TASK PROMPT:
After removing every image, reproduce the data exactly as it appears.
*** Opening EXERCISE INPUTS ***
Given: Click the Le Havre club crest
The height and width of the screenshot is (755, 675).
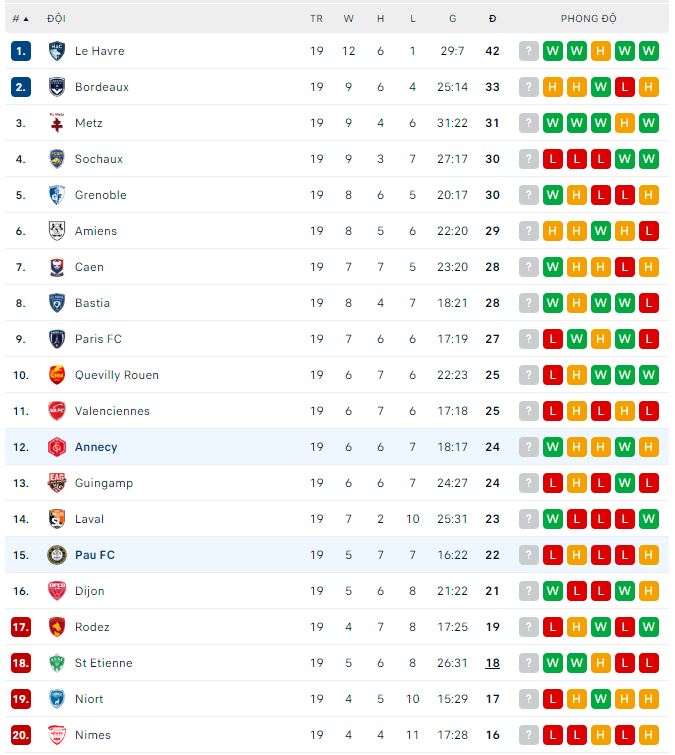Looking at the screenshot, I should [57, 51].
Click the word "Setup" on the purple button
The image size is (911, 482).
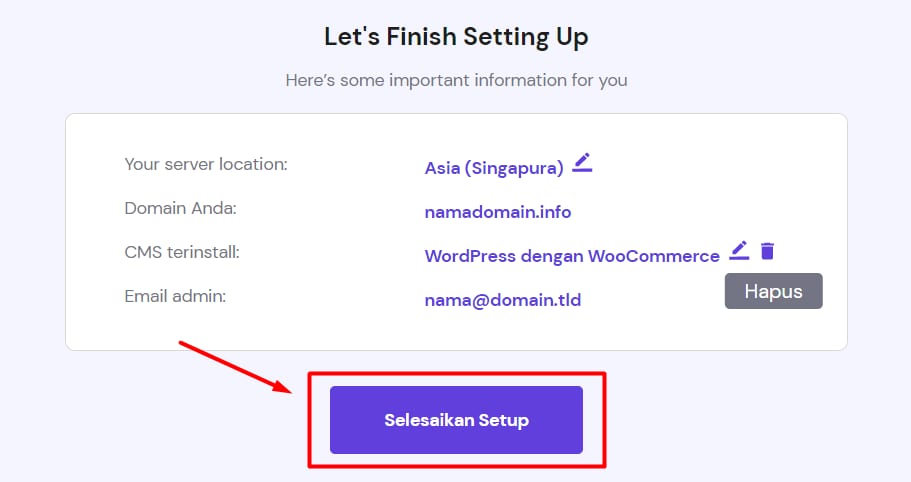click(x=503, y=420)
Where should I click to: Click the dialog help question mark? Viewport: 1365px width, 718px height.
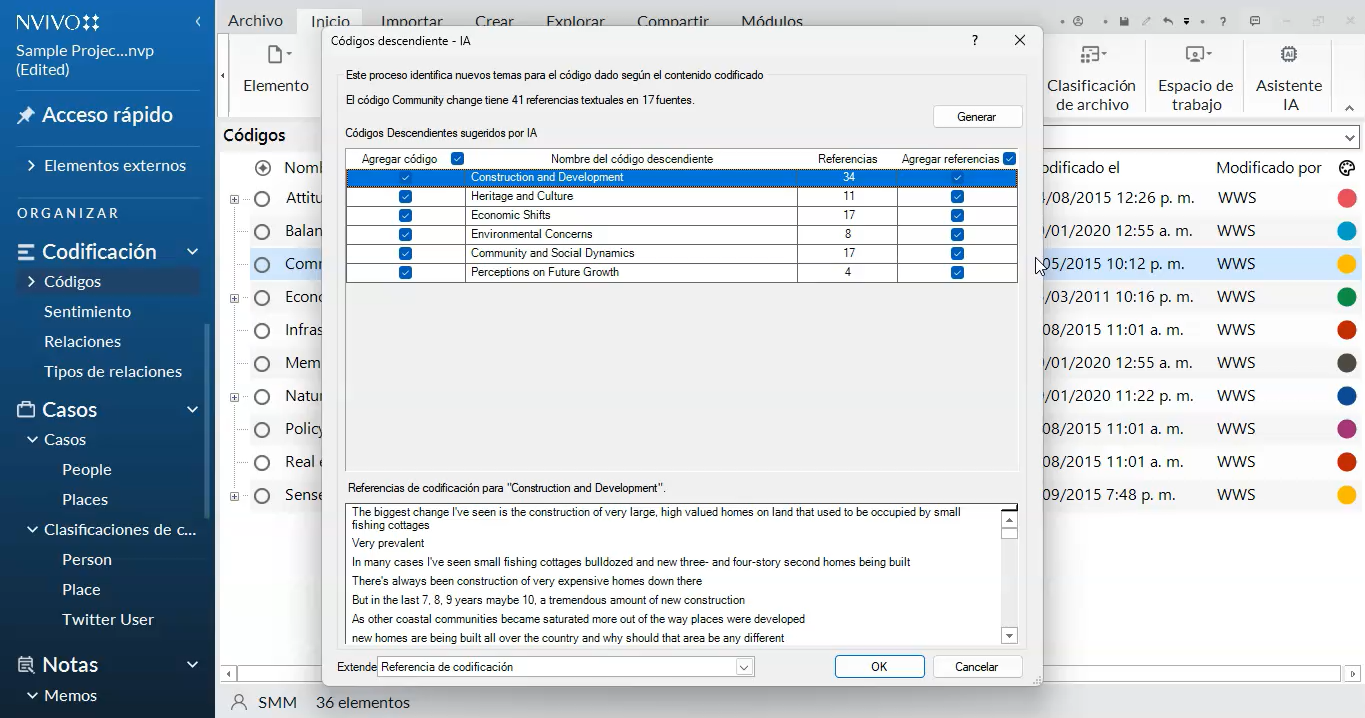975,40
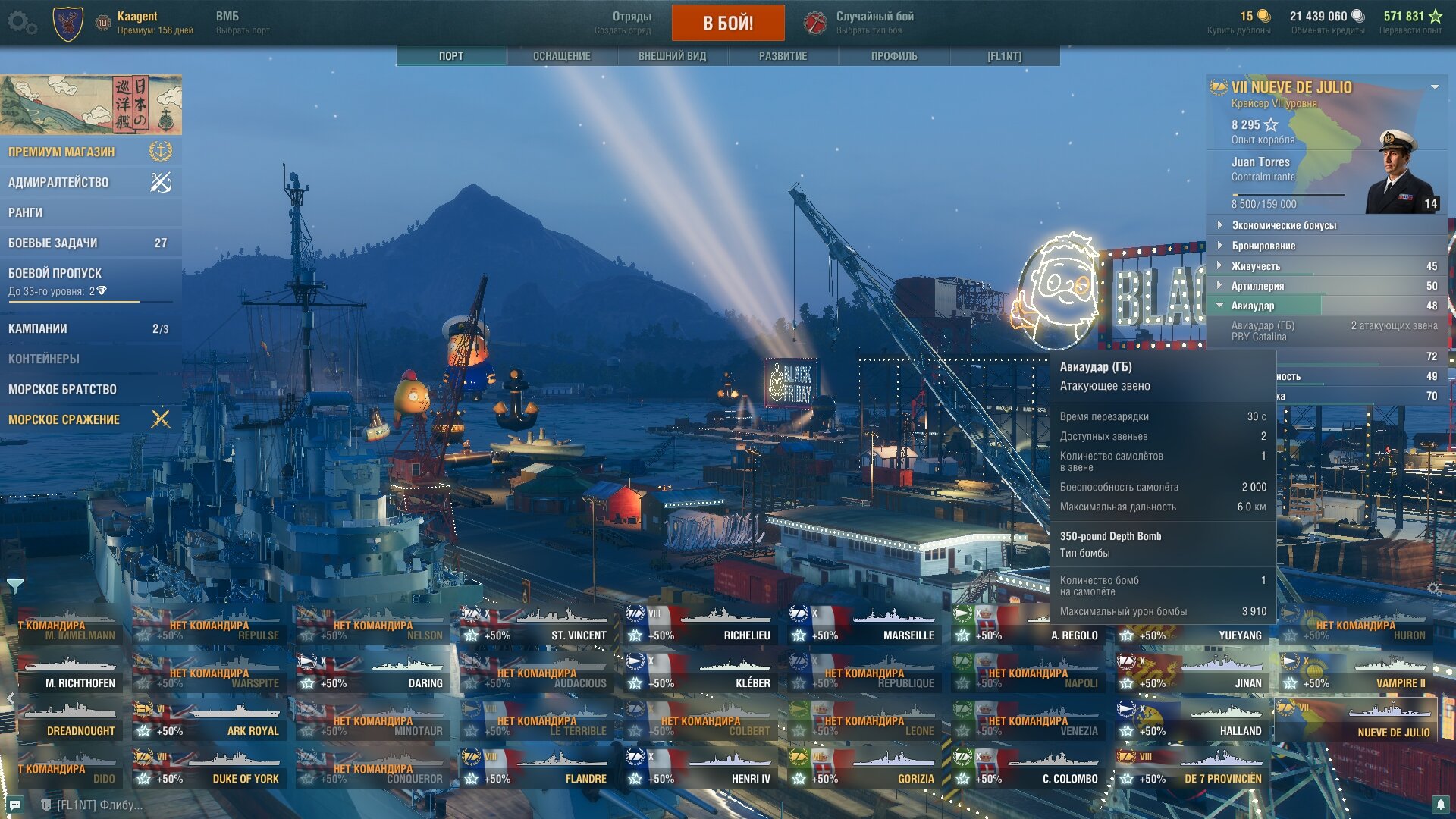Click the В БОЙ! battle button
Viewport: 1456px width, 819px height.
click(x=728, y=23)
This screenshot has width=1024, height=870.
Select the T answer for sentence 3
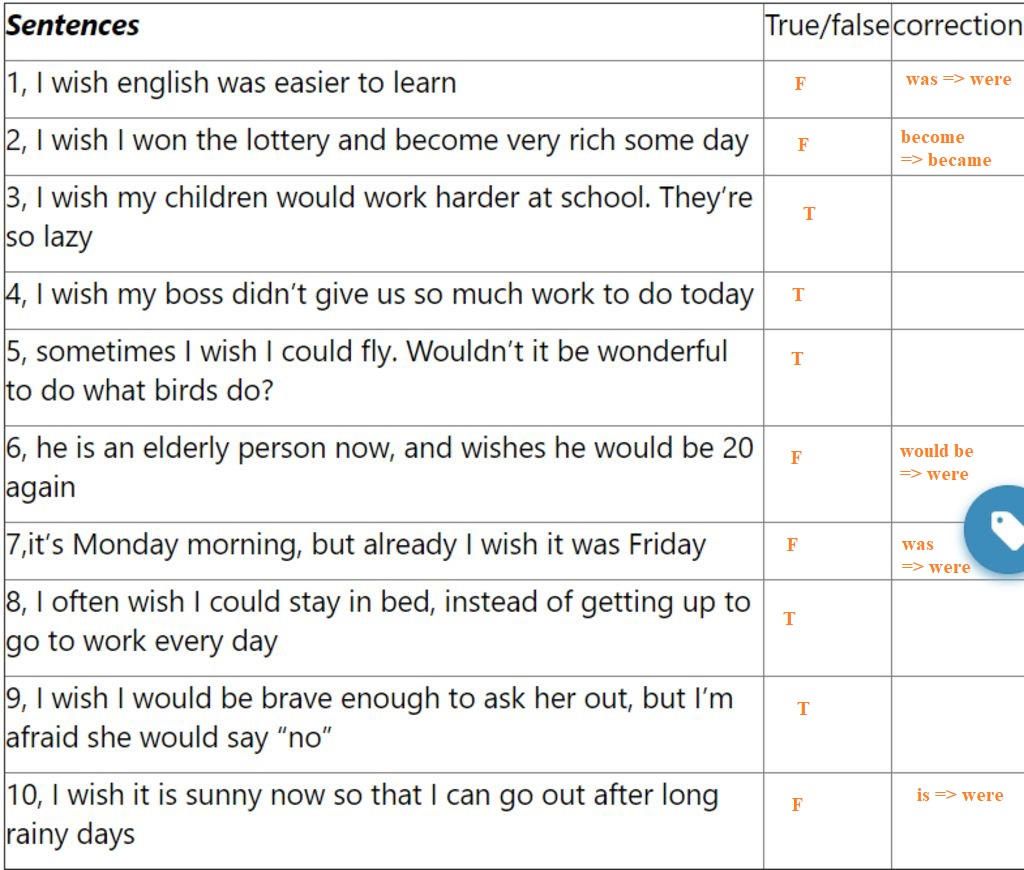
*** Closing EXERCISE INPUTS ***
RESULT FOR THIS TASK:
Given: Click the Le Havre club crest
The height and width of the screenshot is (755, 675).
Looking at the screenshot, I should [57, 51].
Click the word "Setup" on the purple button
The image size is (911, 482).
click(x=503, y=420)
Where should I click to: Click the dialog help question mark? Viewport: 1365px width, 718px height.
975,40
Click the В БОЙ! battle button
Viewport: 1456px width, 819px height.
click(x=728, y=23)
This screenshot has width=1024, height=870.
Select the T answer for sentence 3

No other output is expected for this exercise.